The answer must be an exact copy of every record.
START Provided information
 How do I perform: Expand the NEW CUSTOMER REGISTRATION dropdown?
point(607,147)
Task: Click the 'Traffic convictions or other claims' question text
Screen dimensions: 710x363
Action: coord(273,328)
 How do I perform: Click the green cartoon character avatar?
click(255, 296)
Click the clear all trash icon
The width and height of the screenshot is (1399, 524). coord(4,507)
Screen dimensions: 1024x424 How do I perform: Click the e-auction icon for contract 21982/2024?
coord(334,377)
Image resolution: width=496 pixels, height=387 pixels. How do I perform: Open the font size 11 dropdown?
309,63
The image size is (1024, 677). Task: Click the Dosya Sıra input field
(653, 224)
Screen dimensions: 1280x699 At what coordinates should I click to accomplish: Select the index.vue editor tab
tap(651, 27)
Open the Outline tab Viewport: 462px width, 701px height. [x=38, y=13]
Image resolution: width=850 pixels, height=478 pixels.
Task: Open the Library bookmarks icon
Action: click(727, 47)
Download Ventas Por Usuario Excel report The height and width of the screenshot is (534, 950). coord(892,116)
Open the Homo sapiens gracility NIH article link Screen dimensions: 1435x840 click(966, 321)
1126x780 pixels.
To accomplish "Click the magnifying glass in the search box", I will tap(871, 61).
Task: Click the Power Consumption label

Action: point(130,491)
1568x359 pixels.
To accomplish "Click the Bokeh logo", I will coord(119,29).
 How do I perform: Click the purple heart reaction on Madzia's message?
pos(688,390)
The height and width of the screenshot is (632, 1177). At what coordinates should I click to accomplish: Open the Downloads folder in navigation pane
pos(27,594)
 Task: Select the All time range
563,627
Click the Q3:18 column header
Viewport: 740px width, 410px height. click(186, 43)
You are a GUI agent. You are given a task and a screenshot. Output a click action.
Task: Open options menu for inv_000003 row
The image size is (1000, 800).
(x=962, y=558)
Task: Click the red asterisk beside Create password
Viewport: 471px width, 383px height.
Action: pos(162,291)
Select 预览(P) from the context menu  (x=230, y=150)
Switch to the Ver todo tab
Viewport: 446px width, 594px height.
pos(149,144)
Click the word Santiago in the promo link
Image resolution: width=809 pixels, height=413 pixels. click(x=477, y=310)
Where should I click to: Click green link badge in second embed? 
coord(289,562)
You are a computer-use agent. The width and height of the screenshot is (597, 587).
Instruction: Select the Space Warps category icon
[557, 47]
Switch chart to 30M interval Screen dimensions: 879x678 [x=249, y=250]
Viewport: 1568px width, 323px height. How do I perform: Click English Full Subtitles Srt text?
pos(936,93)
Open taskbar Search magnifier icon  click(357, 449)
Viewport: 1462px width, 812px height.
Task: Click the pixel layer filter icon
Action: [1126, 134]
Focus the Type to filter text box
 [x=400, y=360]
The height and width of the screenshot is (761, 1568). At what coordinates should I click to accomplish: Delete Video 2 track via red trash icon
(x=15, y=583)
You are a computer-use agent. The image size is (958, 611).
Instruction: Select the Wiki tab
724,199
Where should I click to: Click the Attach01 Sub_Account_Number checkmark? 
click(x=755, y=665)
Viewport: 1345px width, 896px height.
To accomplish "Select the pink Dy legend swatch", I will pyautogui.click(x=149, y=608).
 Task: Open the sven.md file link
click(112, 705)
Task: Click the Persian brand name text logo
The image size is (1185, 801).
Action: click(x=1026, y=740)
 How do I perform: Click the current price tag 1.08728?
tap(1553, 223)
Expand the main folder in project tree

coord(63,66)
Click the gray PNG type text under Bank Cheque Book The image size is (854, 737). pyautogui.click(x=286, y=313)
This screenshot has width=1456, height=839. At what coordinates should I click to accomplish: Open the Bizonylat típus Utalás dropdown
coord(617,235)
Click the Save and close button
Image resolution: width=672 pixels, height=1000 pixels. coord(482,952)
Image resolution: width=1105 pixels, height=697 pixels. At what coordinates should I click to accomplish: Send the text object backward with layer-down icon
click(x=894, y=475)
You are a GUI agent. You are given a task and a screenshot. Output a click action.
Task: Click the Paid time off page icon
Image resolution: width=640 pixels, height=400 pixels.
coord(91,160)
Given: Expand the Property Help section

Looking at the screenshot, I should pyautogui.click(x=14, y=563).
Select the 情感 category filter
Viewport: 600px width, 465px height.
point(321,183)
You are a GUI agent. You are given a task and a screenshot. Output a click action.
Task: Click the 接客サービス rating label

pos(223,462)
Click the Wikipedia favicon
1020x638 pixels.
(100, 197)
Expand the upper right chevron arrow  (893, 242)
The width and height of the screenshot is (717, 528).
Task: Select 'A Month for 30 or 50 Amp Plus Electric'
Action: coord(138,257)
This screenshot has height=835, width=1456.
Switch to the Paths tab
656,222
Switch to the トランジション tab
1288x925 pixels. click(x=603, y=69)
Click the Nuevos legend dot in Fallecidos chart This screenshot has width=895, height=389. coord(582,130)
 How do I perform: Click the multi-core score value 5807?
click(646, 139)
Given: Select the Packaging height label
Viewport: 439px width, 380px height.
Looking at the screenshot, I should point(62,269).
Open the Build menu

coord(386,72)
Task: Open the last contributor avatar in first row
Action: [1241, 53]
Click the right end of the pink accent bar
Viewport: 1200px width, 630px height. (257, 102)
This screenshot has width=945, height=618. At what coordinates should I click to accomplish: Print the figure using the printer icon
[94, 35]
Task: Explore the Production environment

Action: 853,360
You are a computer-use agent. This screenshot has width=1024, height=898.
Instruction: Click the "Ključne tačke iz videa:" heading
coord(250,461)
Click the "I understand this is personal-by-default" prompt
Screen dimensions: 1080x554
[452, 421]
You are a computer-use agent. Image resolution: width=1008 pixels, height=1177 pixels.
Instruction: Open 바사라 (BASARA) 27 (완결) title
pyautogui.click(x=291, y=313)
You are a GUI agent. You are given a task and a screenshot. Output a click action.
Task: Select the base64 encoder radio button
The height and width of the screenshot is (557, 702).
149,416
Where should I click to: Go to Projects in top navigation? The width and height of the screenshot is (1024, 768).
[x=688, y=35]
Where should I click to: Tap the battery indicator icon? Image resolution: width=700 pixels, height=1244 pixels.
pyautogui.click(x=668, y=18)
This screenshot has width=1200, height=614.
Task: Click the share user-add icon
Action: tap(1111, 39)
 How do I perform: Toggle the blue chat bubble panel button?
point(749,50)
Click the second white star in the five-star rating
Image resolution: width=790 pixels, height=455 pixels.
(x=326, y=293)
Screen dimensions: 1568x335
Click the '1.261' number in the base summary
END Provided information
● Completed task
 How do I perform: Expand the NEW CUSTOMER REGISTRATION dropdown?
point(607,147)
Task: Click the 'Traffic convictions or other claims' question text
Screen dimensions: 710x363
Action: coord(273,328)
 How do I perform: Click the green cartoon character avatar?
click(255, 296)
Click the clear all trash icon
The width and height of the screenshot is (1399, 524). coord(4,507)
Screen dimensions: 1024x424 How do I perform: Click the e-auction icon for contract 21982/2024?
coord(334,377)
Image resolution: width=496 pixels, height=387 pixels. How do I perform: Open the font size 11 dropdown?
309,63
The image size is (1024, 677). Task: Click the Dosya Sıra input field
(653, 224)
Screen dimensions: 1280x699 At what coordinates should I click to accomplish: Select the index.vue editor tab
tap(651, 27)
Open the Outline tab Viewport: 462px width, 701px height. [x=38, y=13]
Image resolution: width=850 pixels, height=478 pixels.
Task: Open the Library bookmarks icon
Action: click(727, 47)
Download Ventas Por Usuario Excel report The height and width of the screenshot is (534, 950). coord(892,116)
Open the Homo sapiens gracility NIH article link Screen dimensions: 1435x840 click(966, 321)
1126x780 pixels.
To accomplish "Click the magnifying glass in the search box", I will tap(871, 61).
Task: Click the Power Consumption label

Action: point(130,491)
1568x359 pixels.
To accomplish "Click the Bokeh logo", I will coord(119,29).
 How do I perform: Click the purple heart reaction on Madzia's message?
pos(688,390)
The height and width of the screenshot is (632, 1177). At what coordinates should I click to accomplish: Open the Downloads folder in navigation pane
pos(27,594)
 Task: Select the All time range
563,627
Click the Q3:18 column header
Viewport: 740px width, 410px height. click(186, 43)
You are a GUI agent. You are given a task and a screenshot. Output a click action.
Task: Open options menu for inv_000003 row
The image size is (1000, 800).
(x=962, y=558)
Task: Click the red asterisk beside Create password
Viewport: 471px width, 383px height.
Action: pos(162,291)
Select 预览(P) from the context menu  (x=230, y=150)
Switch to the Ver todo tab
Viewport: 446px width, 594px height.
pos(149,144)
Click the word Santiago in the promo link
Image resolution: width=809 pixels, height=413 pixels. click(x=477, y=310)
Where should I click to: Click green link badge in second embed? 
coord(289,562)
You are a computer-use agent. The width and height of the screenshot is (597, 587).
Instruction: Select the Space Warps category icon
[557, 47]
Switch chart to 30M interval Screen dimensions: 879x678 [x=249, y=250]
Viewport: 1568px width, 323px height. How do I perform: Click English Full Subtitles Srt text?
pos(936,93)
Open taskbar Search magnifier icon  click(357, 449)
Viewport: 1462px width, 812px height.
Task: Click the pixel layer filter icon
Action: [1126, 134]
Focus the Type to filter text box
 [x=400, y=360]
The height and width of the screenshot is (761, 1568). At what coordinates should I click to accomplish: Delete Video 2 track via red trash icon
(x=15, y=583)
You are a computer-use agent. The image size is (958, 611).
Instruction: Select the Wiki tab
724,199
Where should I click to: Click the Attach01 Sub_Account_Number checkmark? 
click(x=755, y=665)
Viewport: 1345px width, 896px height.
To accomplish "Select the pink Dy legend swatch", I will pyautogui.click(x=149, y=608).
 Task: Open the sven.md file link
click(112, 705)
Task: Click the Persian brand name text logo
The image size is (1185, 801).
Action: click(x=1026, y=740)
 How do I perform: Click the current price tag 1.08728?
tap(1553, 223)
Expand the main folder in project tree

coord(63,66)
Click the gray PNG type text under Bank Cheque Book The image size is (854, 737). pyautogui.click(x=286, y=313)
This screenshot has width=1456, height=839. At what coordinates should I click to accomplish: Open the Bizonylat típus Utalás dropdown
coord(617,235)
Click the Save and close button
Image resolution: width=672 pixels, height=1000 pixels. coord(482,952)
Image resolution: width=1105 pixels, height=697 pixels. At what coordinates should I click to accomplish: Send the text object backward with layer-down icon
click(x=894, y=475)
You are a GUI agent. You are given a task and a screenshot. Output a click action.
Task: Click the Paid time off page icon
Image resolution: width=640 pixels, height=400 pixels.
coord(91,160)
Given: Expand the Property Help section

Looking at the screenshot, I should pyautogui.click(x=14, y=563).
Select the 情感 category filter
Viewport: 600px width, 465px height.
point(321,183)
You are a GUI agent. You are given a task and a screenshot. Output a click action.
Task: Click the 接客サービス rating label

pos(223,462)
Click the Wikipedia favicon
1020x638 pixels.
(100, 197)
Expand the upper right chevron arrow  (893, 242)
The width and height of the screenshot is (717, 528).
Task: Select 'A Month for 30 or 50 Amp Plus Electric'
Action: coord(138,257)
This screenshot has height=835, width=1456.
Switch to the Paths tab
656,222
Switch to the トランジション tab
1288x925 pixels. click(x=603, y=69)
Click the Nuevos legend dot in Fallecidos chart This screenshot has width=895, height=389. coord(582,130)
 How do I perform: Click the multi-core score value 5807?
click(646, 139)
Given: Select the Packaging height label
Viewport: 439px width, 380px height.
Looking at the screenshot, I should point(62,269).
Open the Build menu

coord(386,72)
Task: Open the last contributor avatar in first row
Action: [1241, 53]
Click the right end of the pink accent bar
Viewport: 1200px width, 630px height. (257, 102)
This screenshot has width=945, height=618. At what coordinates should I click to accomplish: Print the figure using the printer icon
[94, 35]
Task: Explore the Production environment

Action: 853,360
You are a computer-use agent. This screenshot has width=1024, height=898.
Instruction: Click the "Ključne tačke iz videa:" heading
coord(250,461)
Click the "I understand this is personal-by-default" prompt
Screen dimensions: 1080x554
[452, 421]
You are a computer-use agent. Image resolution: width=1008 pixels, height=1177 pixels.
Instruction: Open 바사라 (BASARA) 27 (완결) title
pyautogui.click(x=291, y=313)
You are a GUI agent. You are given a task and a screenshot. Output a click action.
Task: Select the base64 encoder radio button
The height and width of the screenshot is (557, 702).
149,416
Where should I click to: Go to Projects in top navigation? The width and height of the screenshot is (1024, 768).
[x=688, y=35]
Where should I click to: Tap the battery indicator icon? Image resolution: width=700 pixels, height=1244 pixels.
pyautogui.click(x=668, y=18)
This screenshot has width=1200, height=614.
Task: Click the share user-add icon
Action: tap(1111, 39)
 How do I perform: Toggle the blue chat bubble panel button?
point(749,50)
Click the second white star in the five-star rating
Image resolution: width=790 pixels, height=455 pixels.
(x=326, y=293)
Screen dimensions: 1568x335
Click the '1.261' number in the base summary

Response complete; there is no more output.